Dans un contexte de jazz latin et plus encore, un grand musicien caribéen (dans tous les sens du terme !) initiait hier le public au rôle central que jouent les tambours batas dans la musique cubaine.

Sur scène hier à la Maison symphonique, Dreiser Durruthy, tambours batas et chants, Ramon Vazquez, contrebasse, Yaroldy Abreu Robles, congas, bongos et percussions afro-cubaines, Jesus Chucho Valdés, piano et direction.

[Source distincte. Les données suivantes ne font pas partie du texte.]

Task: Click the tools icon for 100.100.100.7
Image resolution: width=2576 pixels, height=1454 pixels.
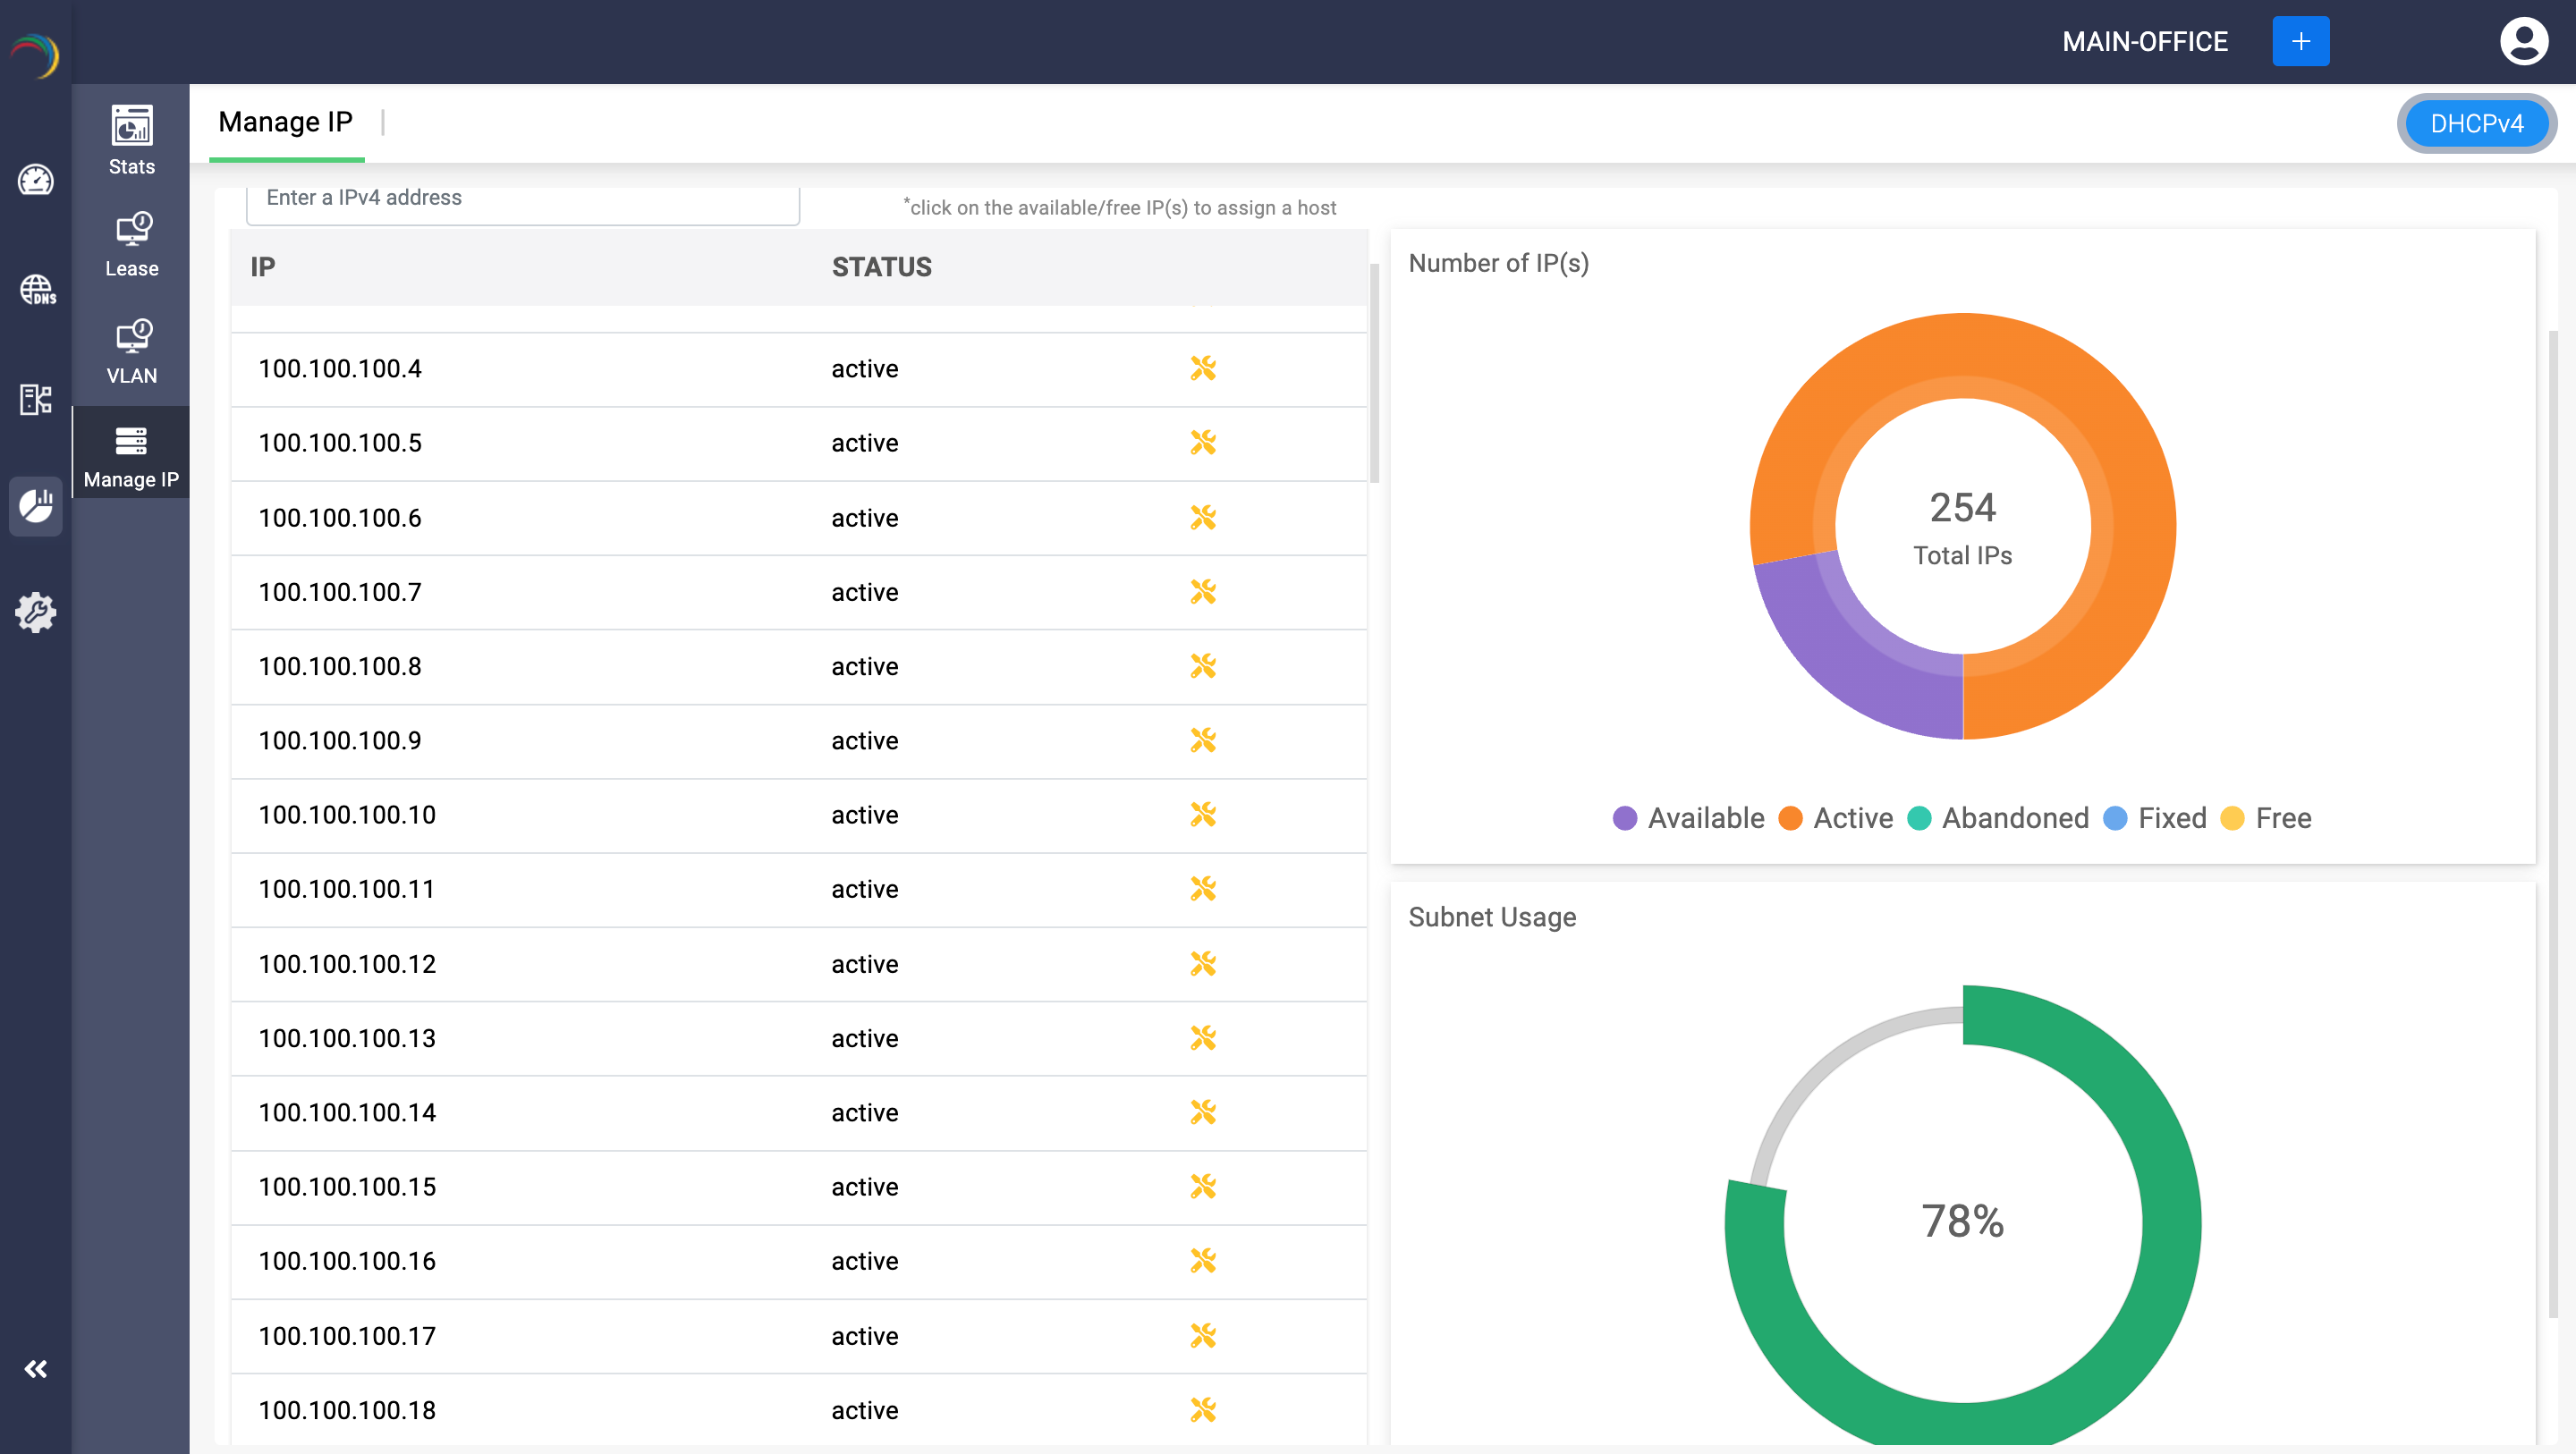Action: coord(1202,592)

Les batas sont très importants dans le folklore afro-cubain, dans ses fêtes profanes comme dans les rituels mystiques. Rappelons que la santeria est une pratique animiste qui prend sa source en Afrique de l’Ouest. Tant membres de la communauté Yoruba (Nigeria) avaient jadis été faits prisonniers par les esclavagistes, plusieurs furent transplantés de force à Cuba et… Leur animisme originel fut progressivement transformé en religion syncrétique. Cette approche afro-cubaine fut fondée sur l’intensification du rythme qui déclenche la transe ; hypnose collective pour les ethnologues, chevauchement des esprits pour les croyants.

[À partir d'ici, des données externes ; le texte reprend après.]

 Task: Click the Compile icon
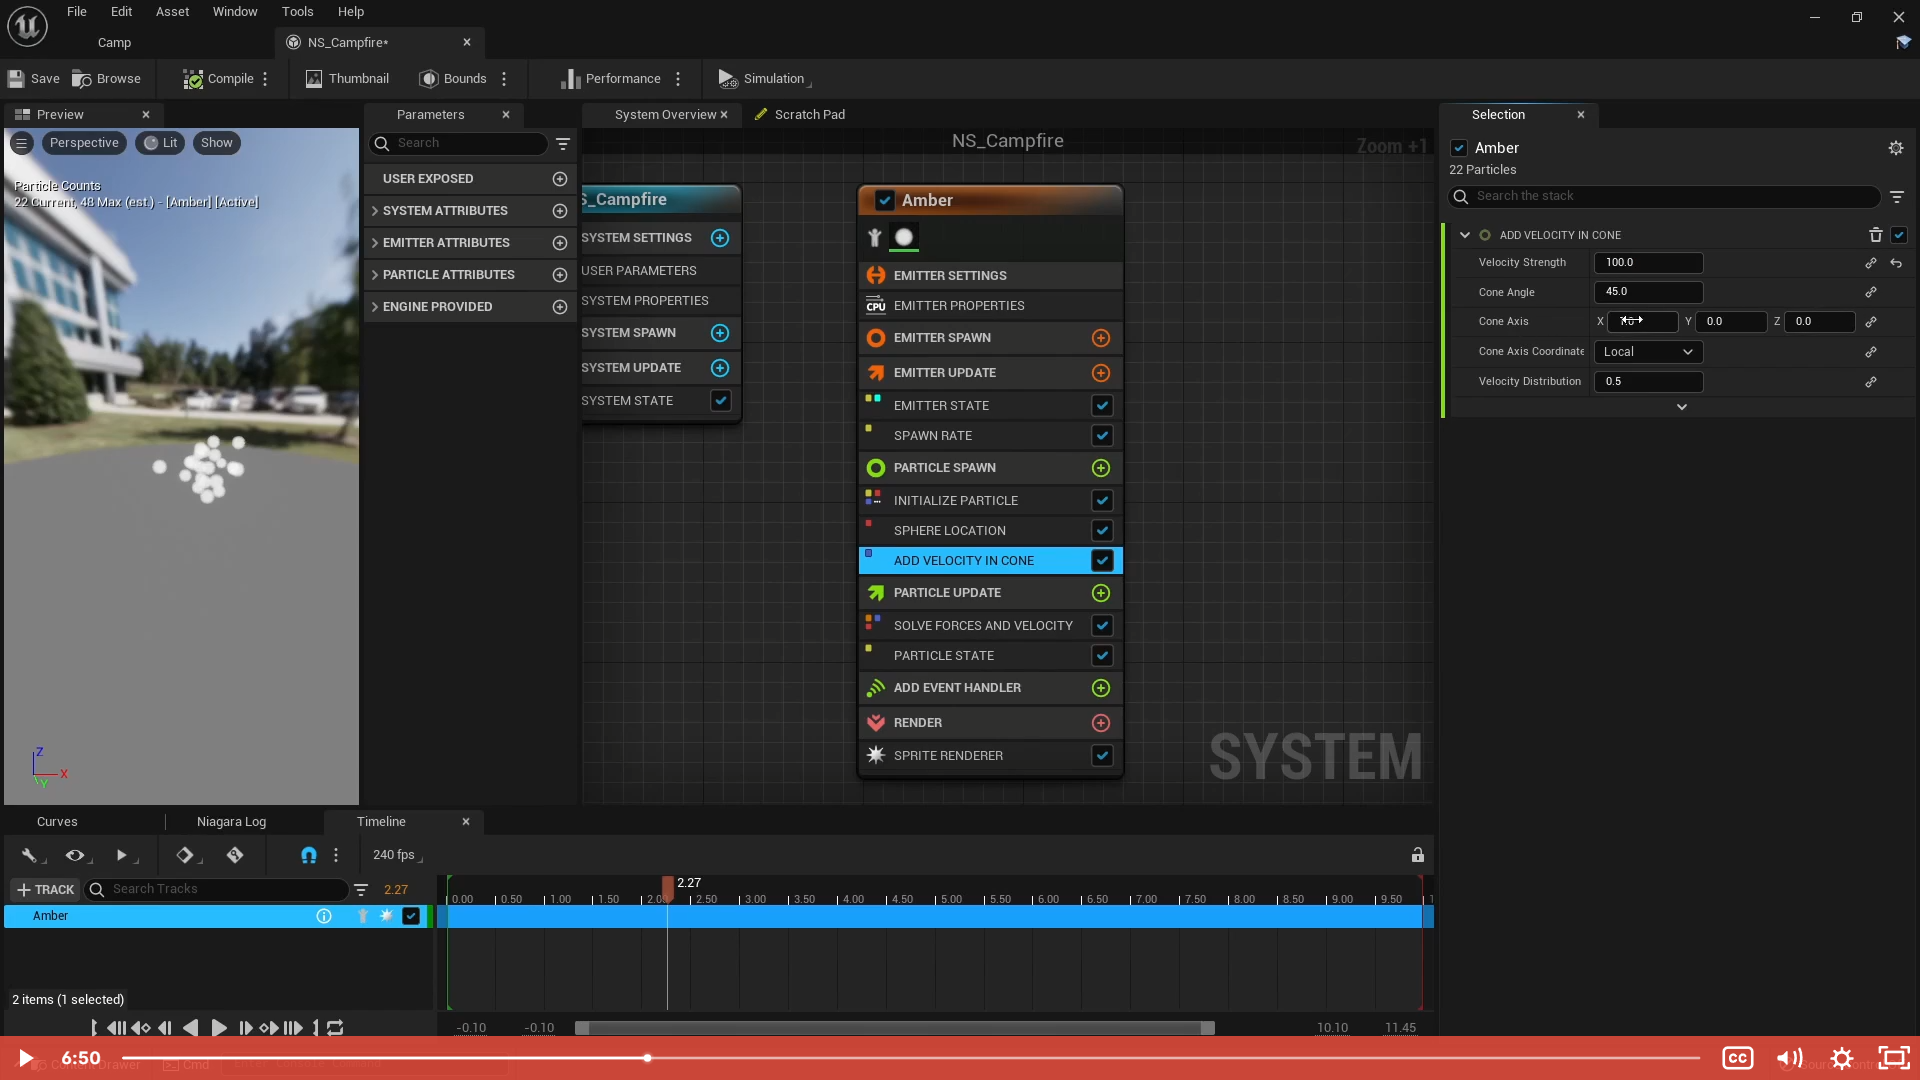pos(193,79)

Évidemment, l’objet n’était pas de nous faire vivre une cérémonie de santeria ou un spectacle folklorique, mais bien d’intégrer des éléments musicaux de cette culture à l’univers de Chucho Valdes, immense musicien-pilier du jazz latin moderne, leader de la formation Irakere qui a sévi pendant des décennies, fils de feu le pianiste Bebo Valdez, aussi connu pour ses explorations côté flamenco.

Ainsi, le leader et ses trois musiciens nous ont offert un mélange vivifiant de chants traditionnels, tambours batas, percussions afro-cubaines, son, bolero, tango, blues, gospel, ballade romantique, jazz moderne. La matière des enregistrements sous la bannière Jazz Bata, signés Chucho Valdes, était le plat principal du buffet.

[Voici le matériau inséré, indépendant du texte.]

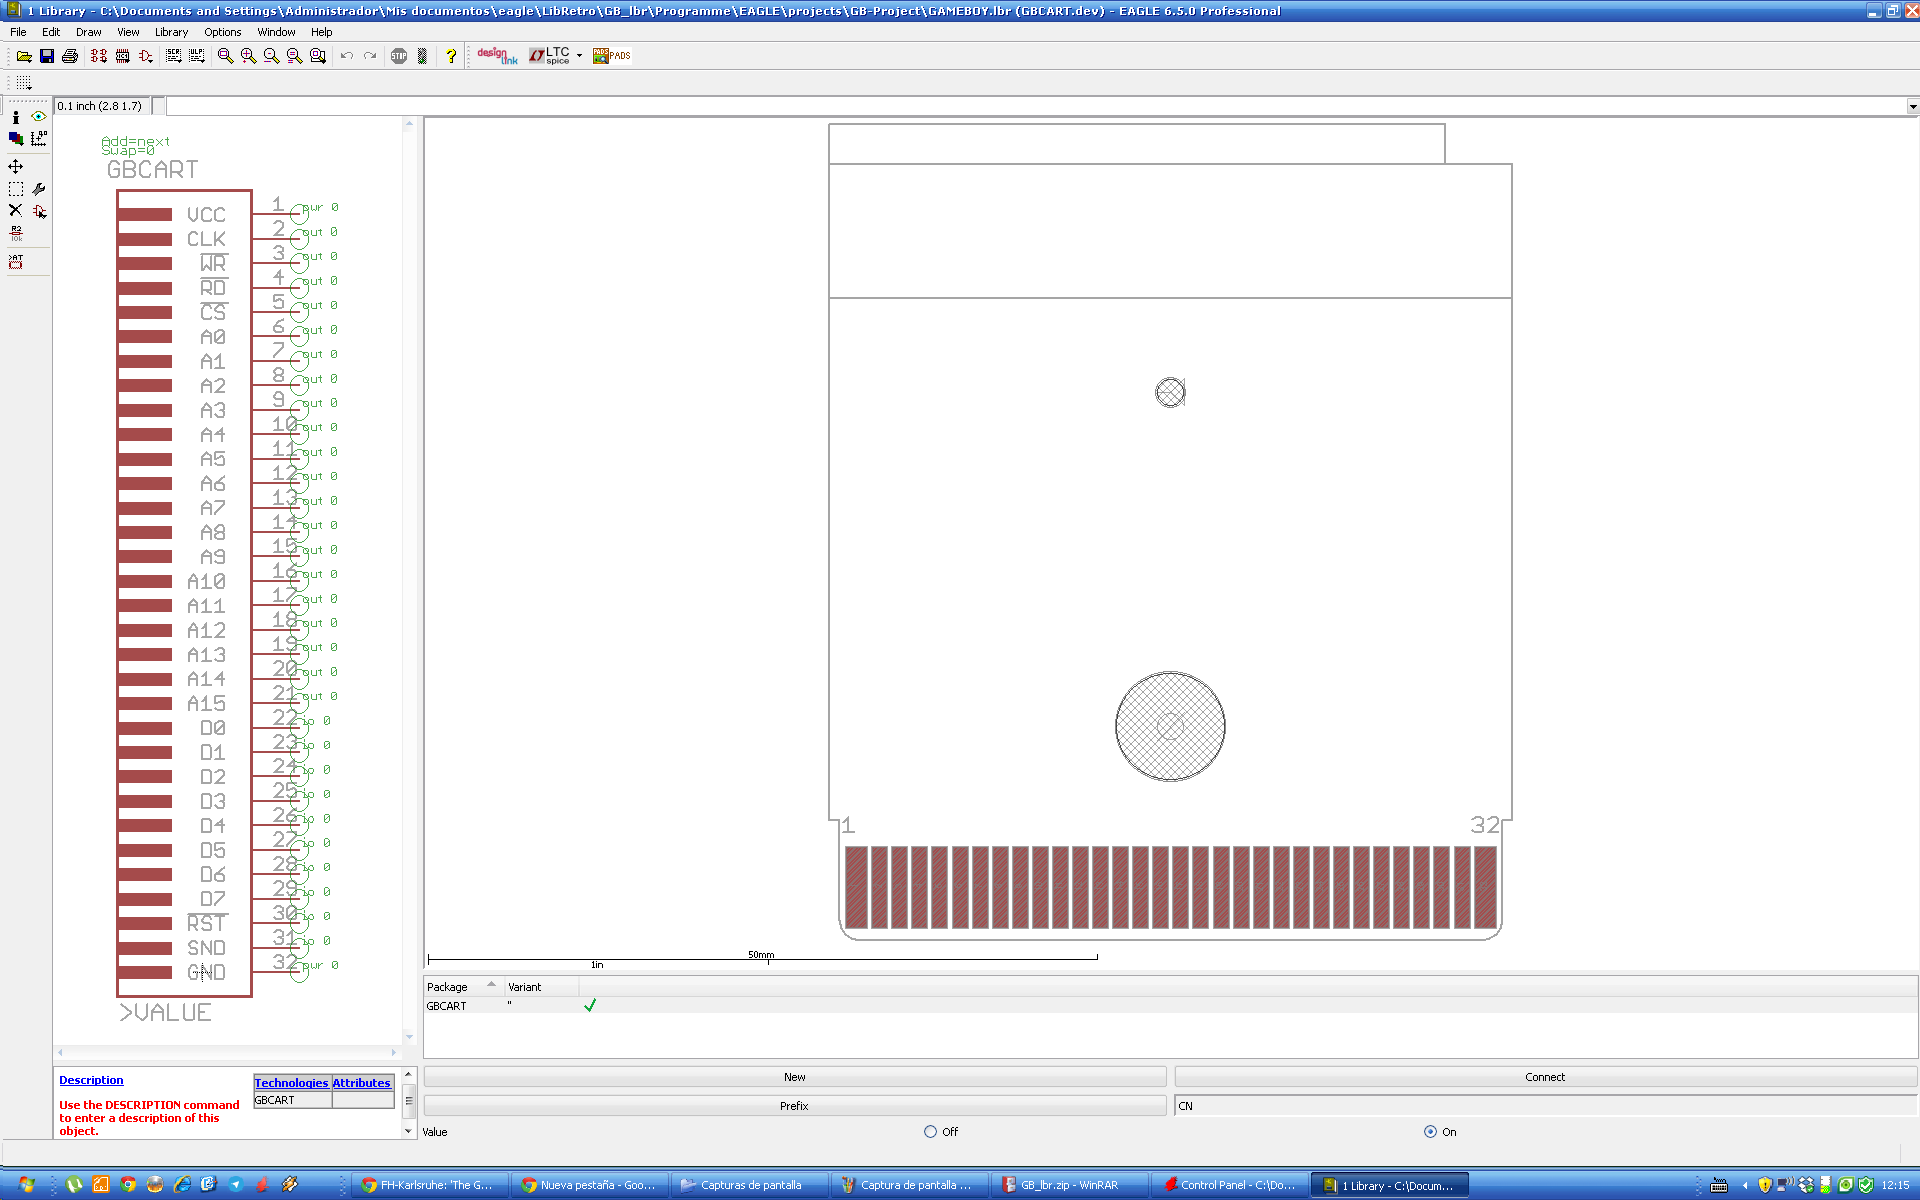
Task: Select the Value On radio button
Action: [1430, 1132]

On connaît le jeu exubérant du pianiste, ses cascades de notes à la main droite, ses tumbaos épidermiques, son incroyable sens rythmique… et aussi sa connaissance profonde du jazz américain. Même à 77 ans, Chucho n’hésite pas à en remettre, et ce au grand plaisir de son public. Idem pour ses collègues, particulièrement le spécialiste des congas, Yaroldy Abreu Robles, qui nous a offert des improvisations de très haut niveau.

Mais… a-t-on assisté à une grande soirée de musique cubaine ? Pour qui n’a jamais entendu Valdes et des musiciens de ce calibre exceptionnel, ce fut fort probablement éclairant, à tout le moins attractif. Or, pour qui connaît les éléments constitutifs de cette riche culture musicale, ce fut une rencontre honnête, plutôt prévisible, un tantinet racoleuse par moments, convenue… somme toute correcte.